Voice-first interfaces will dominate apps and devices. We are still downloading apps, that era may end. Instead we will be experimenting with personal assistants or AI-enabled voice first technologies (Siri, Google Home, Amazon Alexa, Cortana) which can act as mini service provider interfaces – find an appointment, a ride, song, a restaurant, a hotel, an airplane seat. Technology survivors may be voice-inappropriate tools for social networking, mapping, camera, and news. And there are a continuing wave of behavior modification apps, which currently seem to come and go with the tides of marketing hype – stop smoking, get moving, avoid too much sun, drink more water. Maybe your doctor will prescribe an app – many Silicon Valley startups folk believe (or hope) this will happen – but doctors are not quite convinced.


Internet of Things (IoT) replaces sensor-based categories. The sensor-based home monitoring market that crested in 2008 was an early example of the possibilities that evolved later. Nearly a decade later, small sensors and tags, as well as the hubs that can detect and monitor them are becoming mainstream. This Internet of (smarter) Things, or IoT, encompasses stick-on tags that transmit location, smart devices like wall plugs, thermostats, light bulbs, and even pet feeders. These can be managed through configurable home hubs like Google Home and Amazon Echo. Will these voice-first hubs become their own home control ecosystems?


Niche hardware will fade away  long live software and training. In 2017, will senior-focused hardware survive accelerating technology change? Yes, if it mitigates a health-related condition (hearing, dexterity or vision loss). Otherwise, we will see software that will make hardware platform choices hidden or irrelevant. Will senior phones and tablets survive or will seniors choose custom or assistive configurations on standard phones? And will tablets (even ones for seniors) be swept aside by ever-larger smartphones? Some will buy specialty devices like grandPad or Breezie, but most seniors will be trained to use standard tablets or more likely learn more about their smartphones in the store or at workshops for standard off-the-shelf products.


Tech-enabled home care pressures traditional homecare providers – or does it? Can $200 million of VC investment be wrong – or premature? 2015 saw investors begin a swoon for tech-enabled home care providers. Then in January, 2016, AARP/Parks Associates sized the caregiving innovation frontier at $279 billion. The fact that these occurred within a single year will push self-scrutiny within the home care agencies and franchises, those that rely mostly on people to do background checking, staff to match need with worker, and managers to track work.
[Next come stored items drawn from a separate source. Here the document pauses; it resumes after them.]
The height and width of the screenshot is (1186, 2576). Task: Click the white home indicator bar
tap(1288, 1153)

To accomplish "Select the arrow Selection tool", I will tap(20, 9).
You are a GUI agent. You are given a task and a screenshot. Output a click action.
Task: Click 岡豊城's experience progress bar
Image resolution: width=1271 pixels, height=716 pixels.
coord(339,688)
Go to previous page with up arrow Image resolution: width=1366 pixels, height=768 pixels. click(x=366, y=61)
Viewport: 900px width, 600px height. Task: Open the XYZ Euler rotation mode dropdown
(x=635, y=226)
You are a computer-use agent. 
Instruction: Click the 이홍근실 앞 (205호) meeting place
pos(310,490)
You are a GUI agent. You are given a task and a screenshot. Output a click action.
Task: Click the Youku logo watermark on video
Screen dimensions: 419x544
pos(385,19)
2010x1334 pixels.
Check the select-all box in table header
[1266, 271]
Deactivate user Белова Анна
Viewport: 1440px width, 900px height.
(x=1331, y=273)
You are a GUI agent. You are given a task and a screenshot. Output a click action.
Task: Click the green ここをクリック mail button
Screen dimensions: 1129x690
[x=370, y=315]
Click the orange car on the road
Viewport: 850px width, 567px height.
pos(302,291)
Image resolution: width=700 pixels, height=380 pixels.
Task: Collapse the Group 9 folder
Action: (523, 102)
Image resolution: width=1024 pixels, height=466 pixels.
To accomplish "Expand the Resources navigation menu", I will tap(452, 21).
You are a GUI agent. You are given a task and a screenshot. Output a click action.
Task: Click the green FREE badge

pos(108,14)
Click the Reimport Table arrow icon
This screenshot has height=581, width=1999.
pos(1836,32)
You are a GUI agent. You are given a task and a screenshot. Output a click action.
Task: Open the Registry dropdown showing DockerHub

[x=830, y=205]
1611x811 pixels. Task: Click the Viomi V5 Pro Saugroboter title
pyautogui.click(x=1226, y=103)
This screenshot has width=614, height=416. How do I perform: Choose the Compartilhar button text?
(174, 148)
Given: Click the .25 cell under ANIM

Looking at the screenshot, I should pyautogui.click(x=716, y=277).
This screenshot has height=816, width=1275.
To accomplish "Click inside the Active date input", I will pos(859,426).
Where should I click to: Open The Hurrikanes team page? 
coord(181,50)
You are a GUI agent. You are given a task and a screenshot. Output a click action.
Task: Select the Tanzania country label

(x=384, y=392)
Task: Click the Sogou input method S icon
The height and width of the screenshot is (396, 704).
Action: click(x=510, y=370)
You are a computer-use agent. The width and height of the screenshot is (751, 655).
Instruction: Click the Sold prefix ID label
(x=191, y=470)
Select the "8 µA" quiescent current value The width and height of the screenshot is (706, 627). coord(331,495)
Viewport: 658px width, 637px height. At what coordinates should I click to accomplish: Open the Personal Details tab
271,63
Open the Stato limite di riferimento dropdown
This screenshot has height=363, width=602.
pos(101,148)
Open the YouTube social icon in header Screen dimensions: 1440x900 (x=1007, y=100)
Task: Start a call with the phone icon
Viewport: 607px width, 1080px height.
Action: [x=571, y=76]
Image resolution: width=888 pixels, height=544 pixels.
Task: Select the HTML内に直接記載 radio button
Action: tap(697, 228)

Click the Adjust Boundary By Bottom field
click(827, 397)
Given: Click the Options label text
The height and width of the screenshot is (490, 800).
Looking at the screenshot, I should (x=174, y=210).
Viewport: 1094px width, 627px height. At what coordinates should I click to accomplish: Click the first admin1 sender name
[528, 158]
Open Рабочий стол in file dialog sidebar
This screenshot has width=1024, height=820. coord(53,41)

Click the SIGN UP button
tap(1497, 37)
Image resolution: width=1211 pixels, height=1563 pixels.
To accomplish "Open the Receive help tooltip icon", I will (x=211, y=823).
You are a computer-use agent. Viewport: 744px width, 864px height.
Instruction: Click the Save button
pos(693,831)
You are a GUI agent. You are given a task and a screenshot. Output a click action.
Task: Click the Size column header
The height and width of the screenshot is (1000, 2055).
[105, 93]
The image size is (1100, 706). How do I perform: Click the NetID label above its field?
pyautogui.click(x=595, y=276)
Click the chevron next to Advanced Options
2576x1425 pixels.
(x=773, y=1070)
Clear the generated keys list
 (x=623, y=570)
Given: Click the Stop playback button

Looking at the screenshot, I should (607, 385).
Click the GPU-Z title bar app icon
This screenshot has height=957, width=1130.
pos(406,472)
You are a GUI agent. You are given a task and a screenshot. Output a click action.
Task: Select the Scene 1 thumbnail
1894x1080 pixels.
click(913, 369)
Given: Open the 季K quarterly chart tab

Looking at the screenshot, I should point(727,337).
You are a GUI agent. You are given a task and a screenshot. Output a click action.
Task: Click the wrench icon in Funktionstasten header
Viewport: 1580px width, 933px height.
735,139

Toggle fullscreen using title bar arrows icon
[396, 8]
These other successful home care providers may wonder and fret – is 2017 the year they must offer 'tech-enabled' care? What exactly is tech-enabled care? And what will it be in the future?


“Health Tech” replaces “Digital Health,” begins acknowledging aging. In a recent MobiHealth News webinar, founder Brian Dolan observed that Digital Health as a category was being replaced in 2016 and beyond with the term Health Tech. This sensible change reflects the disappearance of some investment money for the mHealth, cHealth (for Connected) and the other ‘xHealths’ in favor of institutional technology (and budgets) for hospital/health systems, medical practices, and related IT departments. Note that HiMSS does have a Long-term Care Roundtable that focuses on IT for the post-acute and possibly tech-enabled world of Medicare patients.


Robotics and virtual reality will continue -- as experiments. The press loves to write about robots and seniors (see Brookdale). Still at the anecdote stage, widespread use of care-related robots in the home or in senior living communities hasn’t happened. Instead, robotic pets are growing in popularity in senior communities and private homes – limited care, nofeeding required, plus the possibility of a comfort to seniors who feel isolated or may have dementia. During 2016, virtual reality experiences entered the experiment ring of another Brookdale senior living via an MIT startup that plans to charge a subscription fee for usage.